## REQUIREMENT
Each line below from the line with "305x609 pixels." to the line with "This screenshot has height=342, width=370." must be copied exactly, including those two, and no picture may appear in the copy.
++++++
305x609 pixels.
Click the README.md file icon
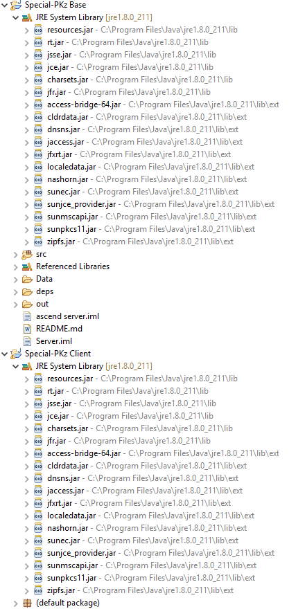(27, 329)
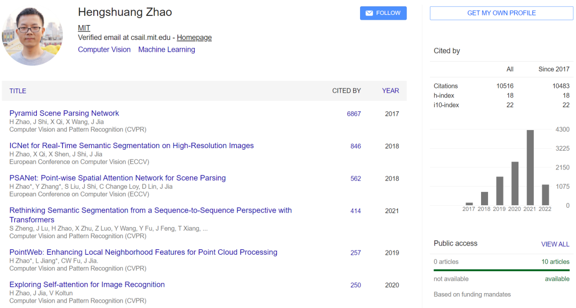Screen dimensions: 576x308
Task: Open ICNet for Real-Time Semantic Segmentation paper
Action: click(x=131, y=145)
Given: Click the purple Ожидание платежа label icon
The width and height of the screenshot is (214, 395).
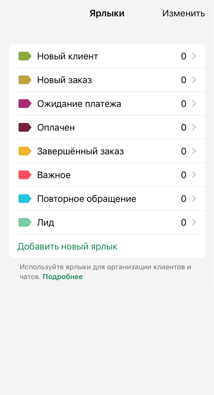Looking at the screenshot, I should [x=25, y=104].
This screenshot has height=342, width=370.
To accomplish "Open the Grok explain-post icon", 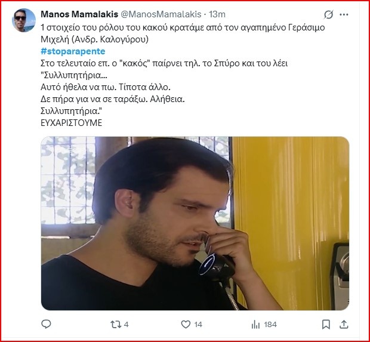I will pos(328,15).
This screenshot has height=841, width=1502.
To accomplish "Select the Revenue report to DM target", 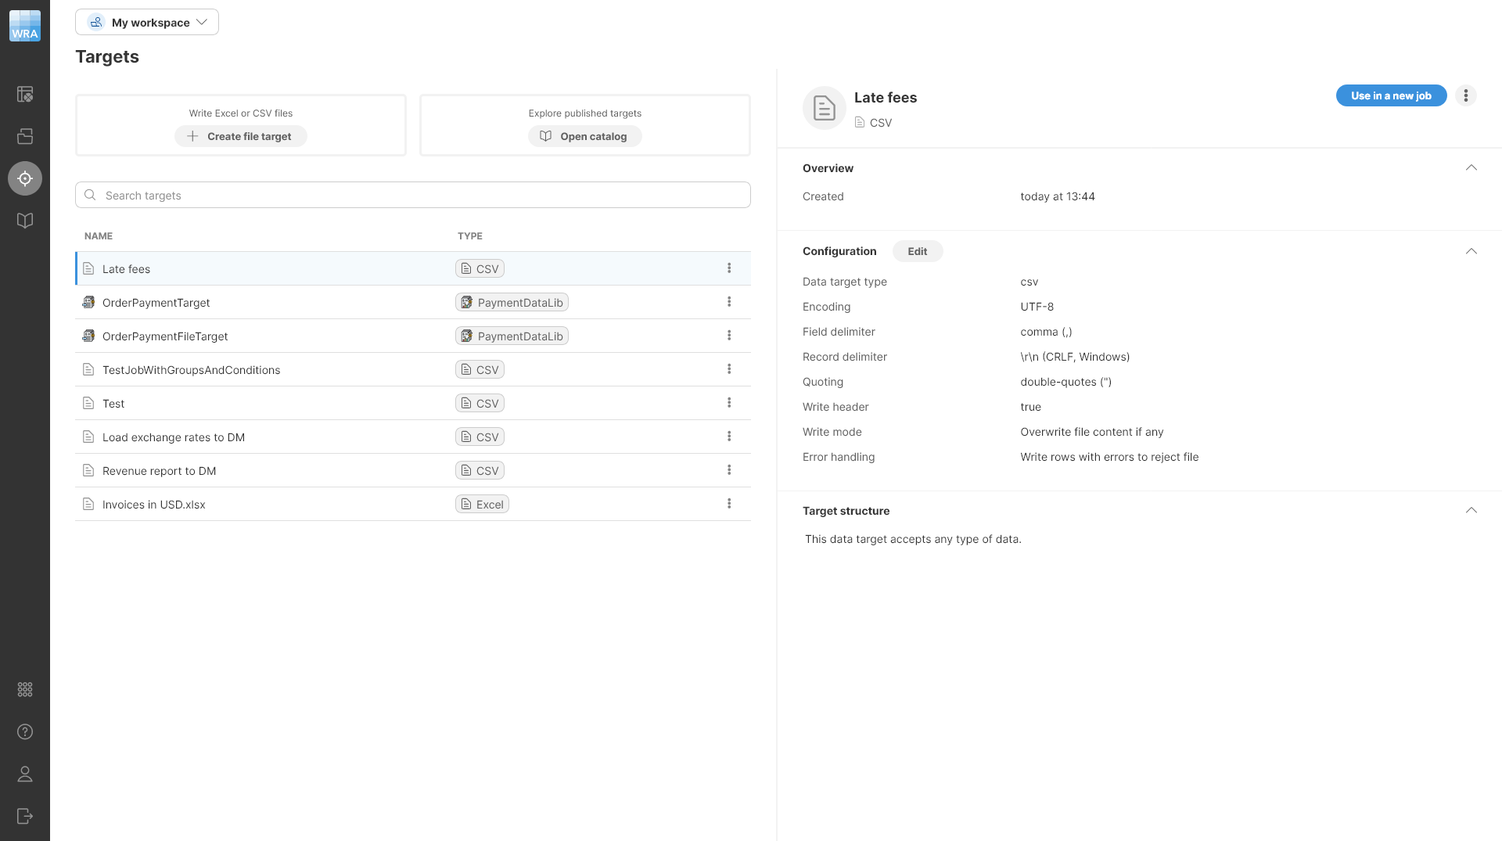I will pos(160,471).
++++++
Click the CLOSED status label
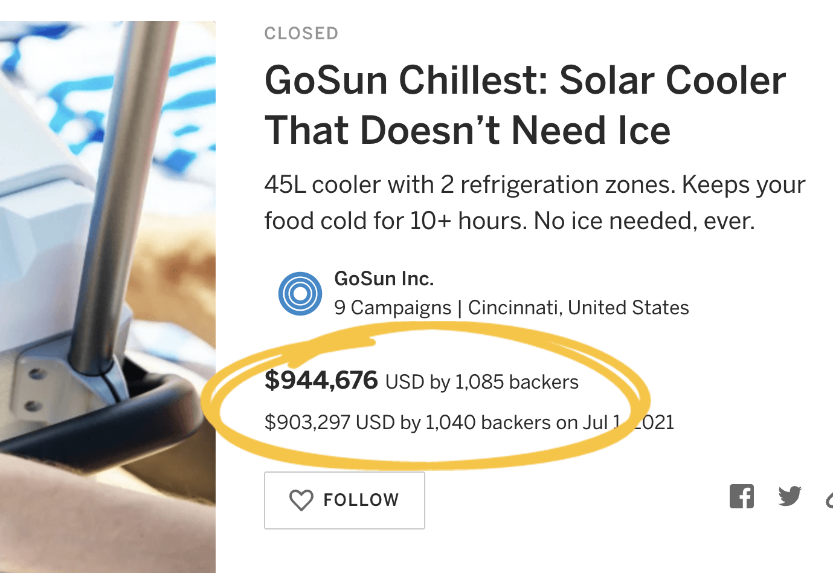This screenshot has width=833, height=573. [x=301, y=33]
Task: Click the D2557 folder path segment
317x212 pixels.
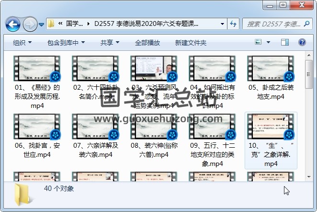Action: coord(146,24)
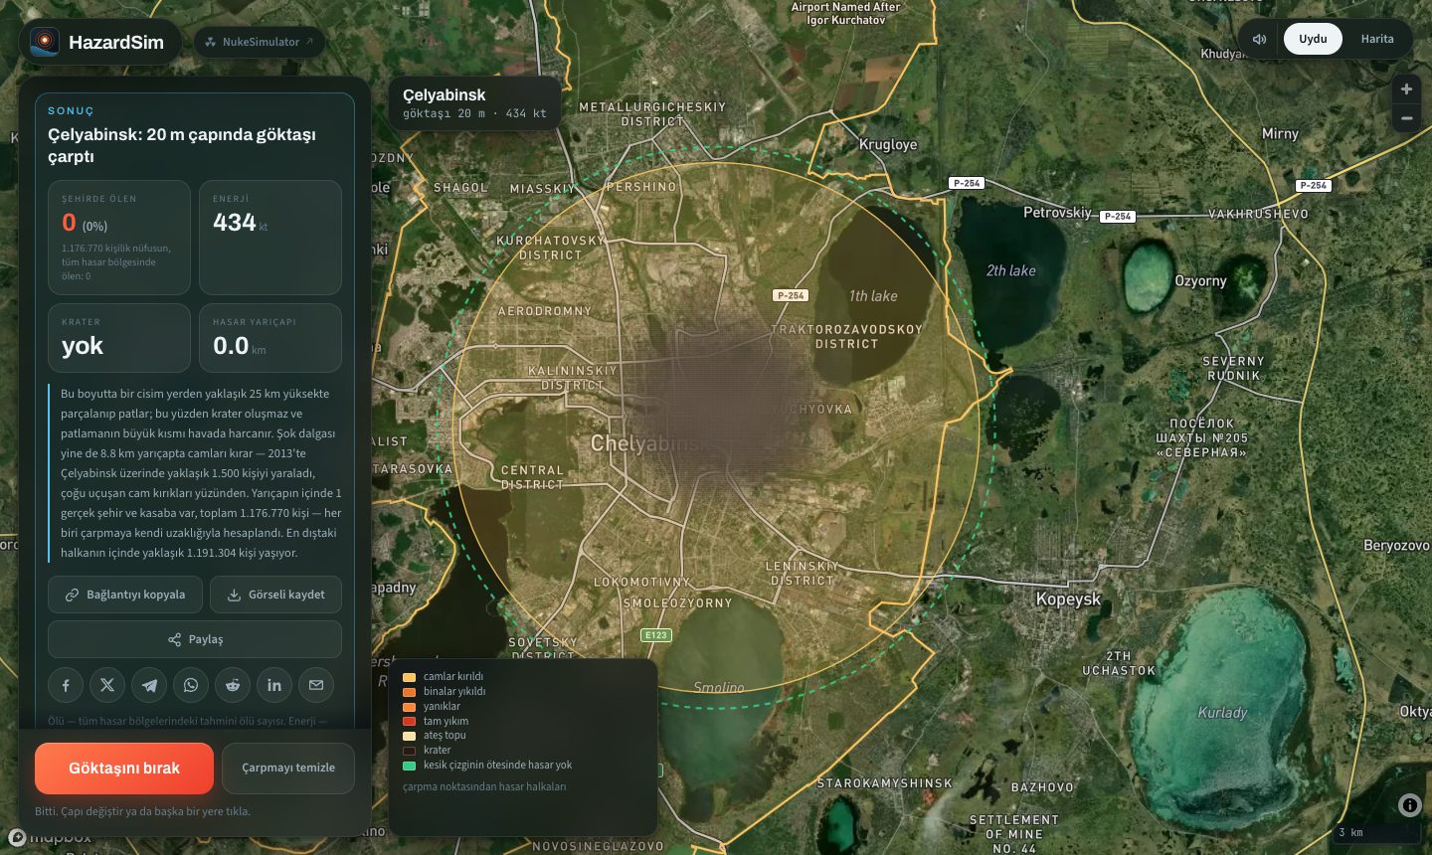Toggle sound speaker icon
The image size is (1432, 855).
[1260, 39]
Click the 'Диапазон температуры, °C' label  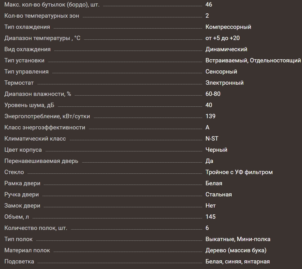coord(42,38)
++++++
## RESPONSE FOR THIS EXERCISE
305x609 pixels.
Click the README.md file icon
(27, 329)
Screen dimensions: 576x308
Task: Open ICNet for Real-Time Semantic Segmentation paper
Action: click(x=131, y=145)
Given: Click the purple Ожидание платежа label icon
The width and height of the screenshot is (214, 395).
Looking at the screenshot, I should [x=25, y=104].
This screenshot has height=342, width=370.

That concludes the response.